Since we’re new to operating in Pittsburgh and you’re a veteran, can you tell us some of your favorite things about it?
Pittsburgh is basically a small town inside of a city. The feel is small, friendly, and local-oriented, even though the city itself is big. It’s amazing how you’ll be talking to someone random at an event and then through conversation, you find out that you have 13 connections in common. Everyone knows each other in Pittsburgh – even though it’s a big city, it feels like everyone is connected by 2 degrees of separation.
I also love that if you travel 10 minutes in any direction outside of the city, you’re in the wilderness. It’s nice to get outside of the downtown feel when you want to. It’s also worth noting that the city is alive in terms of cultural energy. The food scene is top notch and there’s always something to do, from our three professional sports teams to the music festivals regularly popping up.
What’s the best meal you’ve ever had?
My favorite thing in the whole world is my mom’s cooking. To me, the best meal is Puerto Rican rice and beans. But, once a year my wife and I do the 9-course tasting menu at 9 on 9 in downtown Pittsburgh. They always do 9 courses of creative brilliance and we love it.

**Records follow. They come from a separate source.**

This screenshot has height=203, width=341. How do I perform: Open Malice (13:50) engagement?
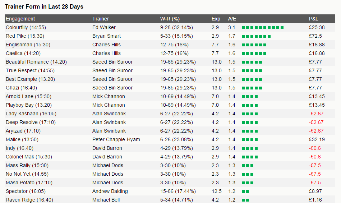[x=22, y=139]
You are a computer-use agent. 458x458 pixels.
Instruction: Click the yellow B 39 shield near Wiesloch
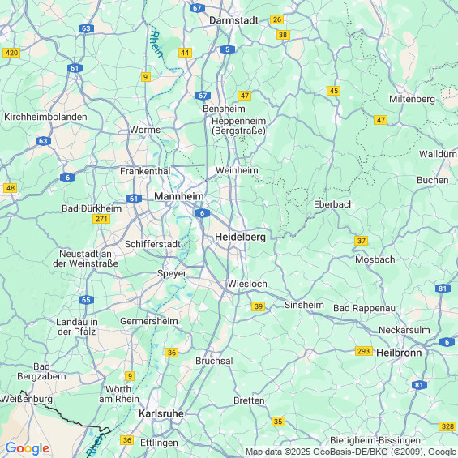259,306

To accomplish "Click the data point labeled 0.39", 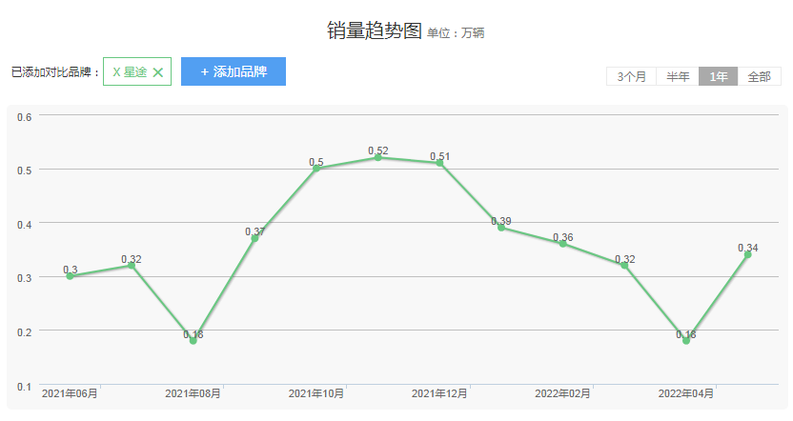I will point(501,228).
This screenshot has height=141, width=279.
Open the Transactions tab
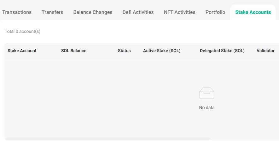click(17, 12)
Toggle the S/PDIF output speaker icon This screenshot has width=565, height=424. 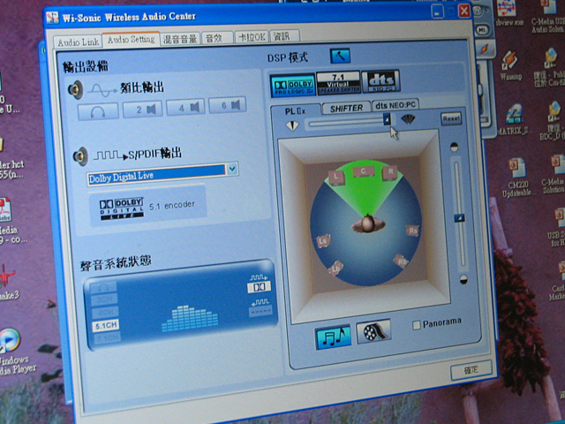click(79, 156)
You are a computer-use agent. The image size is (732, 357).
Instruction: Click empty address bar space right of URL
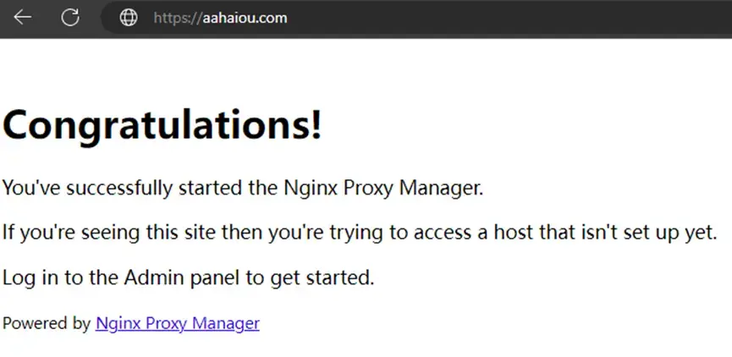pos(508,18)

What’s the best book you’ve ever read?
I like The Four Agreements. It’s a good guideline for life. The four agreements are: be impeccable with your word, don’t take anything personally, don’t make assumptions and always do your best. They can be very hard to live by sometimes, but I strive to.
If you could have one superpower, what would it be and why?
Time travel. I think being able to jump back in time would be really cool, and love the idea of manipulating space and time to take full advantage in both directions.